### Task description
Retype only what runs from the line with "Click the 140.200 price axis label" through the end of the entries, exactly and in full, but omit any picture you find.
── Data to process
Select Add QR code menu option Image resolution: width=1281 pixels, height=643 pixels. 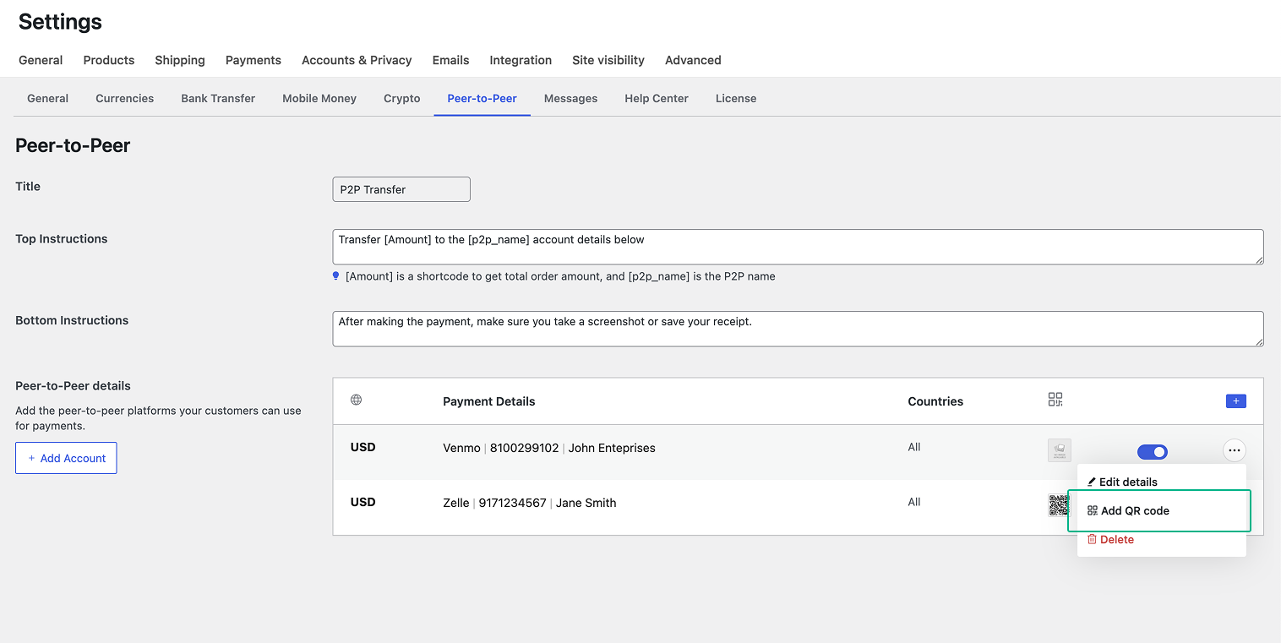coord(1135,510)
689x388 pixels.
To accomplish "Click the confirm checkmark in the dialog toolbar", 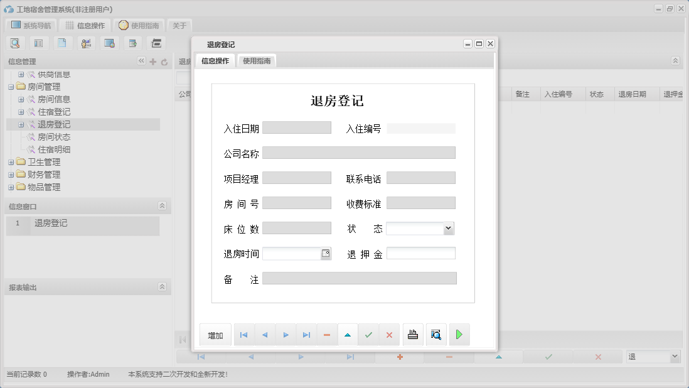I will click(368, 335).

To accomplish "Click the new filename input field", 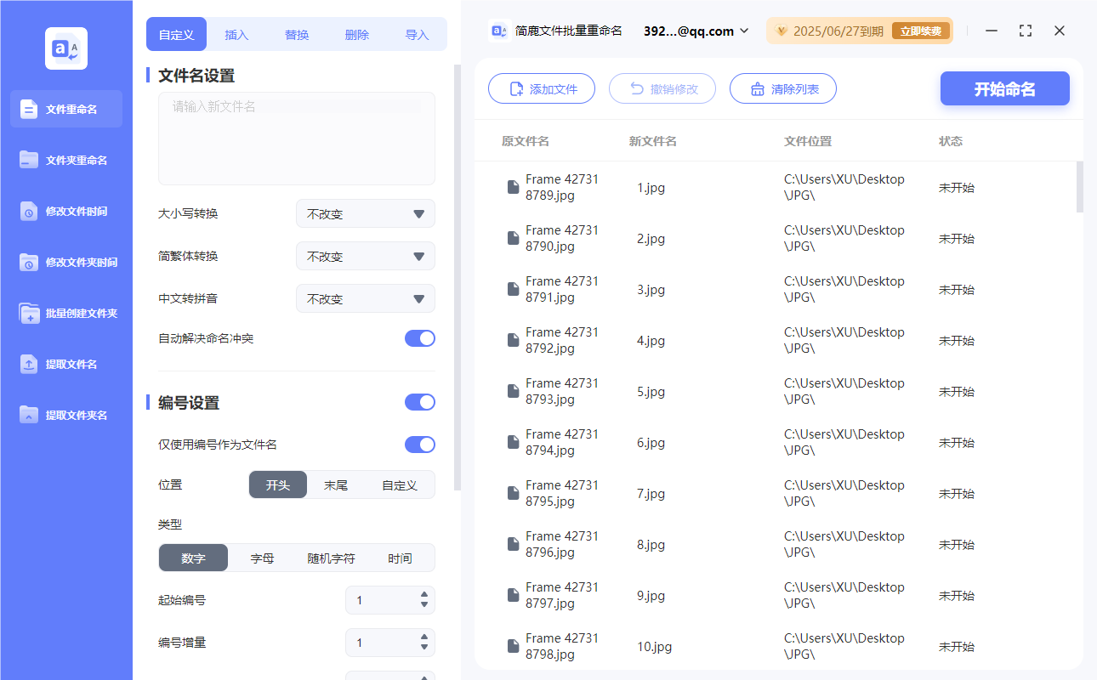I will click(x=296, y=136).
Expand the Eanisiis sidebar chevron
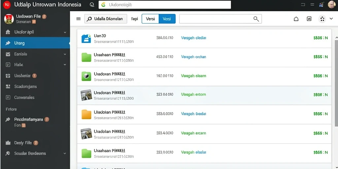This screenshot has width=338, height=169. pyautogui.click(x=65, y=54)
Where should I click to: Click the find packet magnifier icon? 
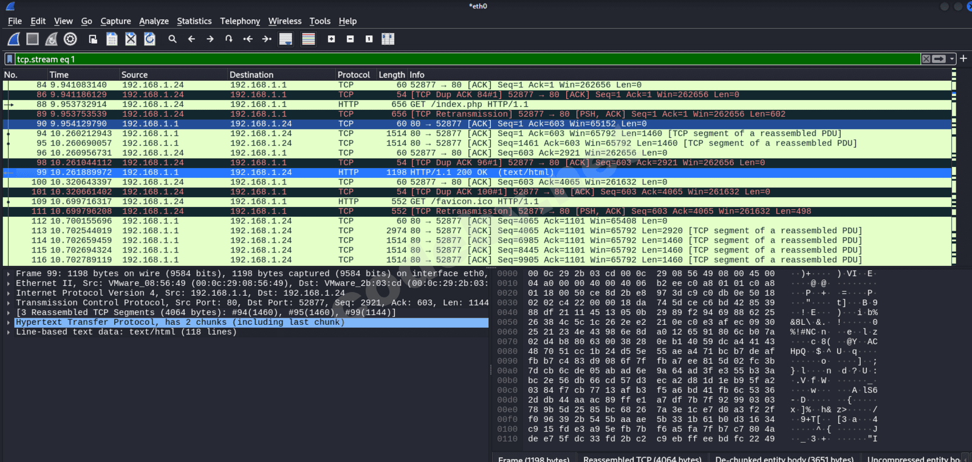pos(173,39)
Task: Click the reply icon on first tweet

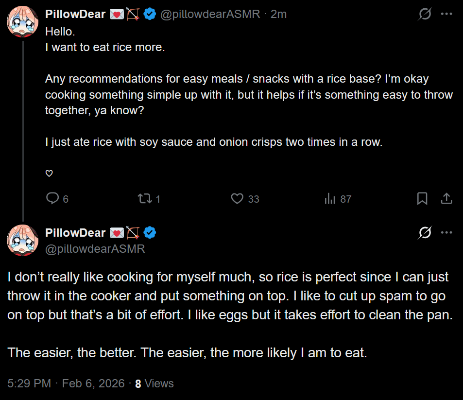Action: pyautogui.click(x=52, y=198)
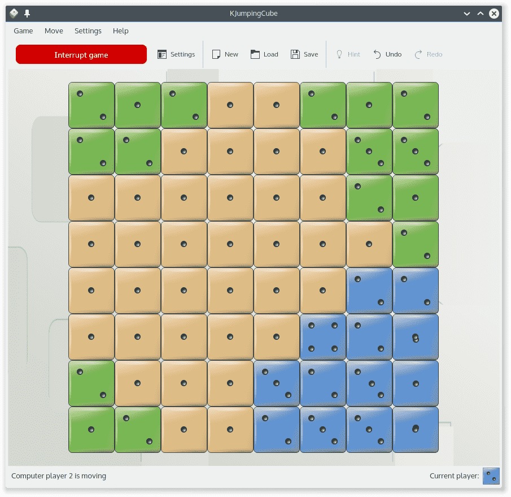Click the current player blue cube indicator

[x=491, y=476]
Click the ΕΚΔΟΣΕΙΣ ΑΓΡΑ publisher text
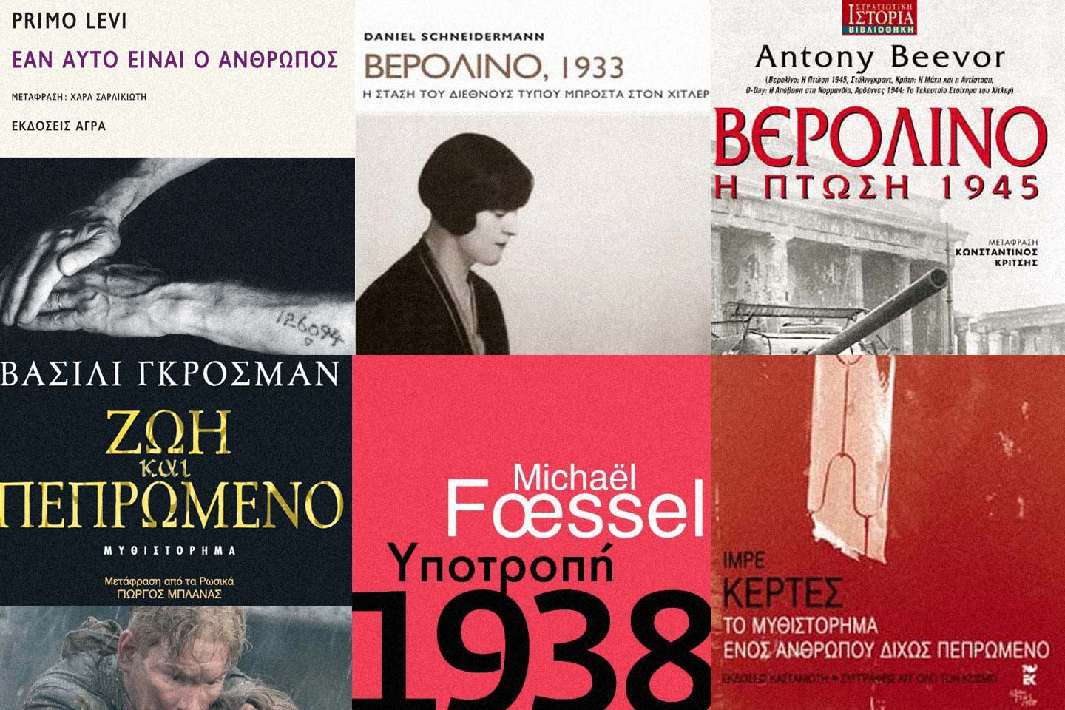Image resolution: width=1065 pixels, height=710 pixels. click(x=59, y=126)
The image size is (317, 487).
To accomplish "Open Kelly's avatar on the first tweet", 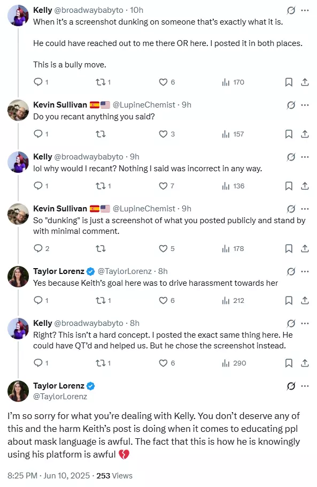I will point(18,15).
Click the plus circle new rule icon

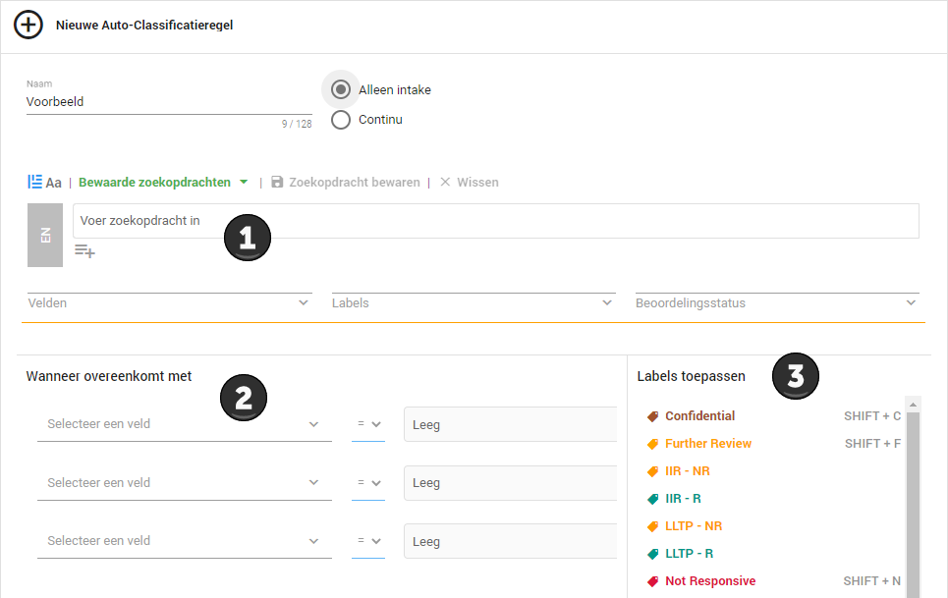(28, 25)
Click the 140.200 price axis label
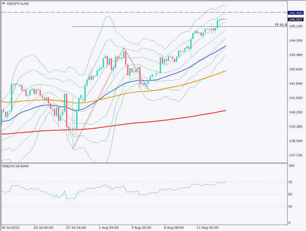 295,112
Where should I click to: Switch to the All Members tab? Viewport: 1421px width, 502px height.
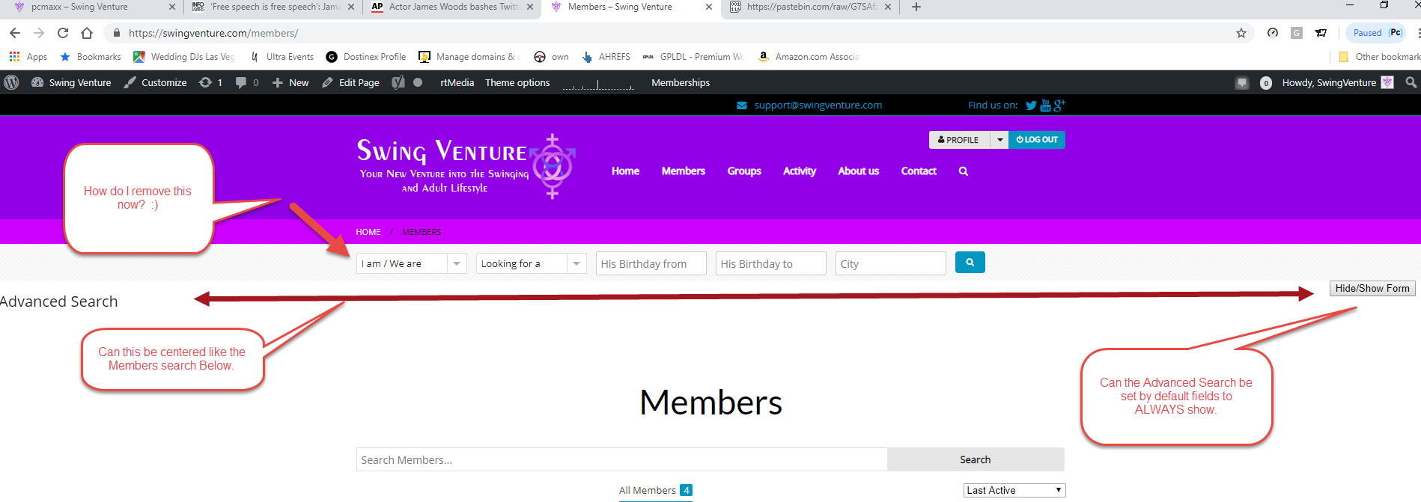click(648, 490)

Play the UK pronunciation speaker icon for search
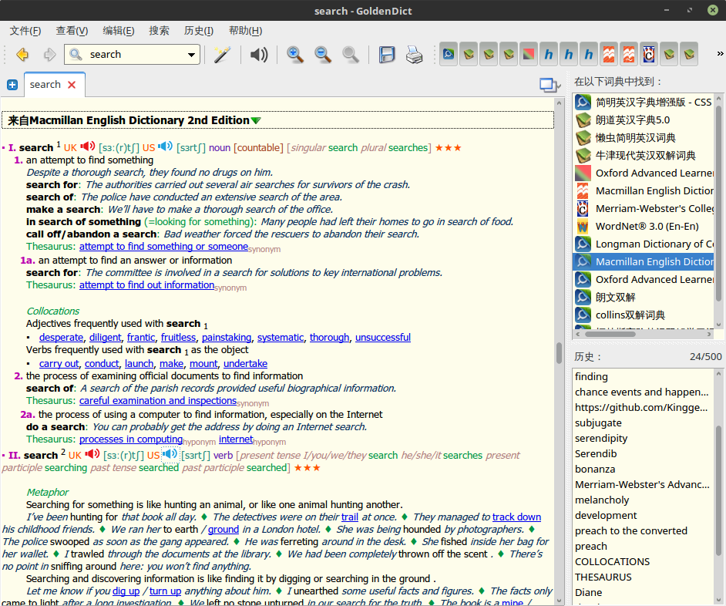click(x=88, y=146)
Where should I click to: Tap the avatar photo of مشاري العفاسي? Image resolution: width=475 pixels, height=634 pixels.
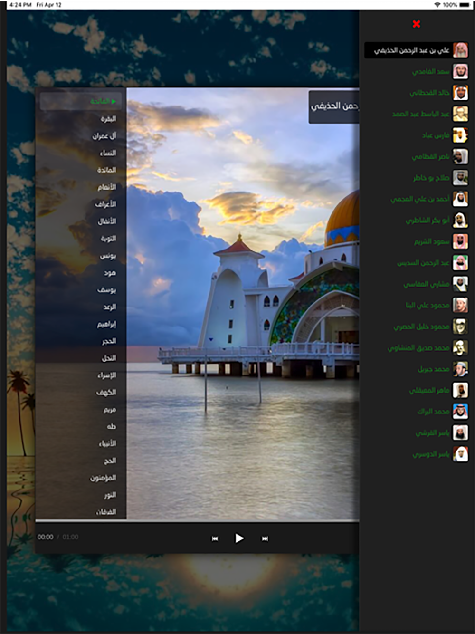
────
### Answer space
Click the 140.200 price axis label
 295,112
Where should I click to: Switch to the All Members tab? Viewport: 1421px width, 502px height.
click(648, 490)

Play the UK pronunciation speaker icon for search
click(x=88, y=146)
Where should I click to: Tap the avatar photo of مشاري العفاسي? Image resolution: width=475 pixels, height=634 pixels.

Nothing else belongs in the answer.